Jiang Wenbo picture Jiang Wenbo · Feb 13, 2018 · Viewed 7.7k times · Source

Recently I am looking into the dataset API in Tensorflow, and there is a method dataset.shard() which is for distributed computations.

This is what's stated in Tensorflow's documentation:

Creates a Dataset that includes only 1/num_shards of this dataset.

d = tf.data.TFRecordDataset(FLAGS.input_file)
d = d.shard(FLAGS.num_workers, FLAGS.worker_index)
d = d.repeat(FLAGS.num_epochs)
d = d.shuffle(FLAGS.shuffle_buffer_size)
d = d.map(parser_fn, num_parallel_calls=FLAGS.num_map_threads)

This method is said to return a portion of the original dataset. If I have two workers, am I supposed to do:

d_0 = d.shard(FLAGS.num_workers, worker_0)
d_1 = d.shard(FLAGS.num_workers, worker_1)
......
iterator_0 = d_0.make_initializable_iterator()
iterator_1 = d_1.make_initializable_iterator()

for worker_id in workers:
    with tf.device(worker_id):
        if worker_id == 0:
            data = iterator_0.get_next()
        else:
            data = iterator_1.get_next()
        ......

Because the documentation did not specify how to make subsequent calls, I am a bit confused here.

Thanks!

Answer

Olivier Moindrot picture Olivier Moindrot · Feb 20, 2018

You should take a look at the tutorial on Distributed TensorFlow first to better understand how it works.

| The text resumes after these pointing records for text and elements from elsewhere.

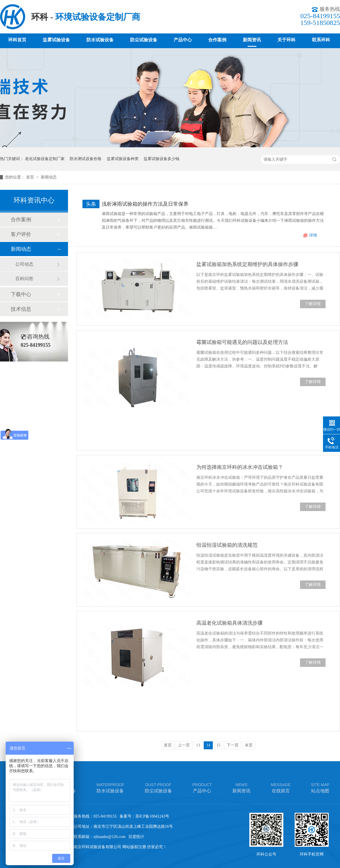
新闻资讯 (252, 40)
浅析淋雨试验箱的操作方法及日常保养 (145, 204)
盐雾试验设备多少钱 (161, 159)
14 (208, 745)
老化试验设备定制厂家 (45, 159)
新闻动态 (49, 177)
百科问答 (24, 279)
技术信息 (21, 309)
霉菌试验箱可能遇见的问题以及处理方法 (242, 342)
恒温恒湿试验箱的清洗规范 (227, 545)
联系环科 (321, 40)
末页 (249, 745)
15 (218, 745)
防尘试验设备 (144, 40)
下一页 (233, 745)
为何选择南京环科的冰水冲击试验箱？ (240, 467)
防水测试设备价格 (86, 159)
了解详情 (313, 304)
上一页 (184, 745)
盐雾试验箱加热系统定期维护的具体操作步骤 (247, 264)
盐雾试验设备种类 (123, 159)
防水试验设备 (100, 40)
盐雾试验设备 (56, 40)
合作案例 (217, 40)
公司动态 (24, 264)
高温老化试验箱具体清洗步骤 (229, 623)
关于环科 (286, 40)
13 (198, 745)
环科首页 (17, 40)
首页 (30, 177)
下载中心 (21, 294)
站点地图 (320, 787)
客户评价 (21, 234)
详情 (313, 235)
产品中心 (183, 40)
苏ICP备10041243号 (152, 816)
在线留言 (281, 787)
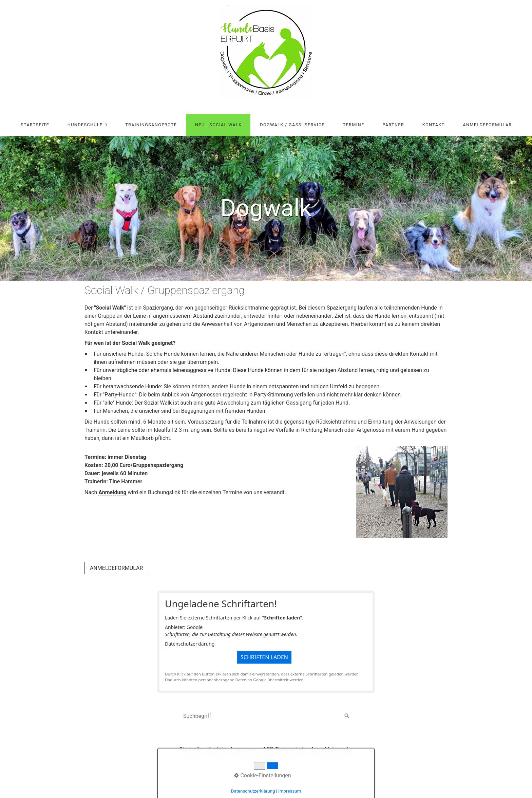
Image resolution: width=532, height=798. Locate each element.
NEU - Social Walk (218, 125)
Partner (393, 125)
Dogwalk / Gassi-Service (292, 125)
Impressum (289, 791)
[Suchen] (347, 716)
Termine (354, 125)
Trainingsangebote (151, 125)
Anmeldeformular (487, 125)
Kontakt (434, 125)
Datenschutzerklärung (190, 644)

You have multiple workers, that each run the same code but with a small difference: each worker will have a different FLAGS.worker_index.

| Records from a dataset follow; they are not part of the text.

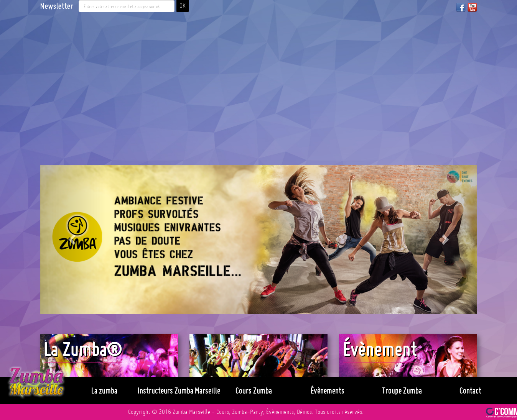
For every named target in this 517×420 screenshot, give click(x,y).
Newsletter (56, 6)
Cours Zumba (254, 390)
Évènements (328, 390)
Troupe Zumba (402, 390)
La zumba (104, 390)
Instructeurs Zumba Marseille (179, 390)
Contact (470, 390)
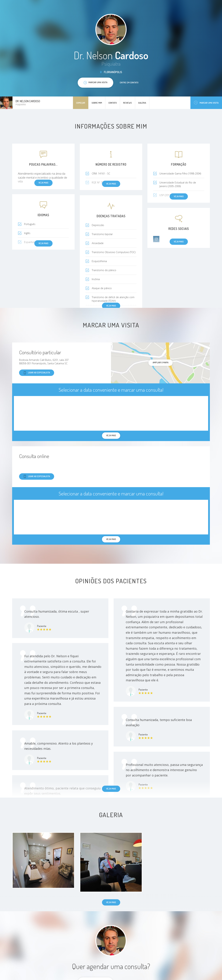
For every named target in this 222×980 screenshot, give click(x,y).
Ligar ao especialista (37, 372)
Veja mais (111, 305)
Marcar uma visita (206, 103)
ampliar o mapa (160, 362)
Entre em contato (129, 82)
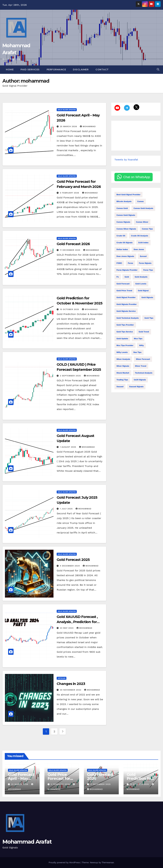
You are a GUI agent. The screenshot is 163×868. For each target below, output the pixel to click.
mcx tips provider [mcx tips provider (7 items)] (125, 345)
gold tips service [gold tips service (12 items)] (125, 332)
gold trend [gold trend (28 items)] (144, 332)
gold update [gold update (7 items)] (122, 338)
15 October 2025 (70, 309)
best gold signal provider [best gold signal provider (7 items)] (128, 194)
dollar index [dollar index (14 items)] (122, 249)
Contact (102, 69)
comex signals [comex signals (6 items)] (123, 222)
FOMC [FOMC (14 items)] (119, 263)
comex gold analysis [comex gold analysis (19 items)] (143, 208)
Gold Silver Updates (67, 110)
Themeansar (108, 862)
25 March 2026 (69, 126)
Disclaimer (81, 69)
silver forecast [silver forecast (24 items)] (143, 359)
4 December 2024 (70, 566)
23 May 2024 (67, 628)
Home (10, 69)
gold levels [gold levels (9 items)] (141, 284)
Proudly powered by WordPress (65, 862)
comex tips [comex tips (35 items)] (147, 229)
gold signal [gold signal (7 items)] (143, 290)
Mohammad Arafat (27, 842)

When you use tf.data.Dataset.shard, you will supply this worker index and the data will be split between workers equally.

Here is an example with 3 workers.

dataset = tf.data.Dataset.range(6)
dataset = dataset.shard(FLAGS.num_workers, FLAGS.worker_index)


iterator = dataset.make_one_shot_iterator()
res = iterator.get_next()

# Suppose you have 3 workers in total
with tf.Session() as sess:
    for i in range(2):
        print(sess.run(res))

We will have the output:

  • 0, 3 on worker 0
  • 1, 4 on worker 1
  • 2, 5 on worker 2